Exercise: Give back an exact copy of the lines in the records below, from the line that has "Where should I click to: Open help" through the line that has "Navigate to Language", and nothing besides.

Records for this task:
=== Section Start ===

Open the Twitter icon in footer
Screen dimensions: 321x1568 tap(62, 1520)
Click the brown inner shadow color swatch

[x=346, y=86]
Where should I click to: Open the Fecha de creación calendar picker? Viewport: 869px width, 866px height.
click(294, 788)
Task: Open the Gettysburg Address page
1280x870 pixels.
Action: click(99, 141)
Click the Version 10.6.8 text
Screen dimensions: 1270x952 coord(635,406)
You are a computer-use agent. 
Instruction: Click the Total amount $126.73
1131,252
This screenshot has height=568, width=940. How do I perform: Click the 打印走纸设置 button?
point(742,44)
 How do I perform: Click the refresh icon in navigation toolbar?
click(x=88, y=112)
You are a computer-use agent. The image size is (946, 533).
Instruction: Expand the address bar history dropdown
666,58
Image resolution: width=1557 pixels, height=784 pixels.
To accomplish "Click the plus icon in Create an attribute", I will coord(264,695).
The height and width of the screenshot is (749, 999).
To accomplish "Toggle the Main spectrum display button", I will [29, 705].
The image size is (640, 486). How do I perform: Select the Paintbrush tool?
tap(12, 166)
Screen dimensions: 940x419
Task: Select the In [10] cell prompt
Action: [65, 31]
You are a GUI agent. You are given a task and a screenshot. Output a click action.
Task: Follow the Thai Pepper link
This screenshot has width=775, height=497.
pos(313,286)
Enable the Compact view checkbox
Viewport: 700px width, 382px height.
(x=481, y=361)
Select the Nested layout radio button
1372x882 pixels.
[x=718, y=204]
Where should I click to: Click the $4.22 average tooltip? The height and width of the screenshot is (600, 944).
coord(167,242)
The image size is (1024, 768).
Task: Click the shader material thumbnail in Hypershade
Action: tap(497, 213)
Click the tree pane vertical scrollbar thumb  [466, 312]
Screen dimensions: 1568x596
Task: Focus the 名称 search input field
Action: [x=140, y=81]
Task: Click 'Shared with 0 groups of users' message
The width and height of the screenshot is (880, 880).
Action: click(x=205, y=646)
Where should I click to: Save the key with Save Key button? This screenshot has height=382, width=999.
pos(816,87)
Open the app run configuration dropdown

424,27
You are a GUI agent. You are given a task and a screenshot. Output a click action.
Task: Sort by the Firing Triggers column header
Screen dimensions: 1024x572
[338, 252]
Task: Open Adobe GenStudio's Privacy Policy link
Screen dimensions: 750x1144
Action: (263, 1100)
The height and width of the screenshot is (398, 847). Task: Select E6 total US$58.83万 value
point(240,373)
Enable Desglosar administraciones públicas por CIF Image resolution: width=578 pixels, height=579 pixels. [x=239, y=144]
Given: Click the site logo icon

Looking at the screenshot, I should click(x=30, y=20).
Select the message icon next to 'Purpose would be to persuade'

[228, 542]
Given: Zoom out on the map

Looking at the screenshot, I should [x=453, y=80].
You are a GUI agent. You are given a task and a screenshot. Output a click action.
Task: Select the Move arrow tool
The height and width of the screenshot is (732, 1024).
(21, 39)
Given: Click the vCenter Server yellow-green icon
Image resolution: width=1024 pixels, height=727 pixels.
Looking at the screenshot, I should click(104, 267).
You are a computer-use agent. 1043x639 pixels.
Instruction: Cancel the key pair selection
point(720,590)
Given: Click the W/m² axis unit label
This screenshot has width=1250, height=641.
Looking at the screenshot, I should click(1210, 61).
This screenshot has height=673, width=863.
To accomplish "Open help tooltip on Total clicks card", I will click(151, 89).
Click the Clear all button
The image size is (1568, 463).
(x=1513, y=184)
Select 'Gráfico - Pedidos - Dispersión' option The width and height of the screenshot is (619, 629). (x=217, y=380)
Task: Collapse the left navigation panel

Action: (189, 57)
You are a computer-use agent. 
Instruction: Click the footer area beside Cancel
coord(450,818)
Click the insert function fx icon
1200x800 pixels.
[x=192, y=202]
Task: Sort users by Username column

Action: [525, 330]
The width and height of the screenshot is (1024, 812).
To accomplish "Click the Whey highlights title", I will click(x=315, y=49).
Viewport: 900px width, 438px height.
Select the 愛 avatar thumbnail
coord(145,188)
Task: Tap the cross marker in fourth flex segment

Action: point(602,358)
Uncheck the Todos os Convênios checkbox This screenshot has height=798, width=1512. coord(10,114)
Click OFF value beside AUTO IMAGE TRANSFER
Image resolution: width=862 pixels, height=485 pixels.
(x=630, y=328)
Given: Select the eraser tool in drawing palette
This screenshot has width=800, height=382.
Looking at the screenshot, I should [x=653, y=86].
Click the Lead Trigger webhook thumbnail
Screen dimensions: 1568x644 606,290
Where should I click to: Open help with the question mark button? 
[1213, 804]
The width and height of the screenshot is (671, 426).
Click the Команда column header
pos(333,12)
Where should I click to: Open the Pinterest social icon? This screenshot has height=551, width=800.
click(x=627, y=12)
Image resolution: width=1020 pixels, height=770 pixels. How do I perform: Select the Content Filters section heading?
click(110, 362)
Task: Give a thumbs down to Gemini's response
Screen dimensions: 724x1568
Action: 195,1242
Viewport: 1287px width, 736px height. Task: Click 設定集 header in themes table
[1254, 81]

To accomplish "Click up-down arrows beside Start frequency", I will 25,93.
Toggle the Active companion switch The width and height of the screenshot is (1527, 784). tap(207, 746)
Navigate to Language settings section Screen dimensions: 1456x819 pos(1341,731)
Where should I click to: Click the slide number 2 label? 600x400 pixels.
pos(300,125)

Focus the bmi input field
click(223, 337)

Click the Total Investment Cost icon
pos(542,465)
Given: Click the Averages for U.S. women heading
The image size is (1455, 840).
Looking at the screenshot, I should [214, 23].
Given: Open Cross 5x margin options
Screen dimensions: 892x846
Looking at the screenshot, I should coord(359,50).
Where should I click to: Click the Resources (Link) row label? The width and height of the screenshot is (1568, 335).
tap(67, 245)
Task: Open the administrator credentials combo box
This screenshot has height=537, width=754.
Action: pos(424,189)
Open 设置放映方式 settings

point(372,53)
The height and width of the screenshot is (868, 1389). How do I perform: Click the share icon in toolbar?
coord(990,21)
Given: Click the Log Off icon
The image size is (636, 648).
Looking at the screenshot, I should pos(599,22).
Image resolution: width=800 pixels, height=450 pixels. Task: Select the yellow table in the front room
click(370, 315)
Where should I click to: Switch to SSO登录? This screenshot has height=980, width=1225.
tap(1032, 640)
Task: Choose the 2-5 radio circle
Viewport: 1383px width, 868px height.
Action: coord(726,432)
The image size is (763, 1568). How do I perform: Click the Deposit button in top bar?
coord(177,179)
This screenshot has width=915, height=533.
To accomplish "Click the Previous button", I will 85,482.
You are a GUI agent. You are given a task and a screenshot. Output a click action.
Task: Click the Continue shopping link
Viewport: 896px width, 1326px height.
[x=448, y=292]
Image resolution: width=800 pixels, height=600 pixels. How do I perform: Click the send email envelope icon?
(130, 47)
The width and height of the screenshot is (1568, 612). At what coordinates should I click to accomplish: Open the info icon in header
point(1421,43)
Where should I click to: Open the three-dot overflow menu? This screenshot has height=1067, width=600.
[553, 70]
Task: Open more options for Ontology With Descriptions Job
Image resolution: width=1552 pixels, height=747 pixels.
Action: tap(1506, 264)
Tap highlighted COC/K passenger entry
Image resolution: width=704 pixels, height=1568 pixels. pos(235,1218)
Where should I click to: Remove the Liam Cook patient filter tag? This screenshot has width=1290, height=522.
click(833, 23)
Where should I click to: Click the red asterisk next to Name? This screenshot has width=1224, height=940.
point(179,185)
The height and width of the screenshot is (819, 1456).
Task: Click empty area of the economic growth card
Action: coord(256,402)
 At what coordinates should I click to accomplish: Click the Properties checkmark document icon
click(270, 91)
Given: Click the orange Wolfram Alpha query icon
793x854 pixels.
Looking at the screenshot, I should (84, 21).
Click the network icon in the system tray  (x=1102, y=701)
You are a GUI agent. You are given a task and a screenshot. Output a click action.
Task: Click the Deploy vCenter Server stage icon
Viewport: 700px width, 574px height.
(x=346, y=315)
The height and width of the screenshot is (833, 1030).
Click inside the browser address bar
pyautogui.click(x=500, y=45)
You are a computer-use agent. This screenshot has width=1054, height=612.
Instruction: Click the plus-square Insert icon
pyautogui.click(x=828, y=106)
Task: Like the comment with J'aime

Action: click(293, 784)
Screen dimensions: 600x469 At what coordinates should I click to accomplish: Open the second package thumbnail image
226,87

=== Section End ===

Problem solution:
Where should I click to: Open help with the question mark button? 
[1213, 804]
The width and height of the screenshot is (671, 426).
Click the Команда column header
pos(333,12)
Where should I click to: Open the Pinterest social icon? This screenshot has height=551, width=800.
click(x=627, y=12)
Image resolution: width=1020 pixels, height=770 pixels. How do I perform: Select the Content Filters section heading?
click(110, 362)
Task: Give a thumbs down to Gemini's response
Screen dimensions: 724x1568
Action: 195,1242
Viewport: 1287px width, 736px height. Task: Click 設定集 header in themes table
[1254, 81]

To accomplish "Click up-down arrows beside Start frequency", I will 25,93.
Toggle the Active companion switch The width and height of the screenshot is (1527, 784). tap(207, 746)
Navigate to Language settings section Screen dimensions: 1456x819 pos(1341,731)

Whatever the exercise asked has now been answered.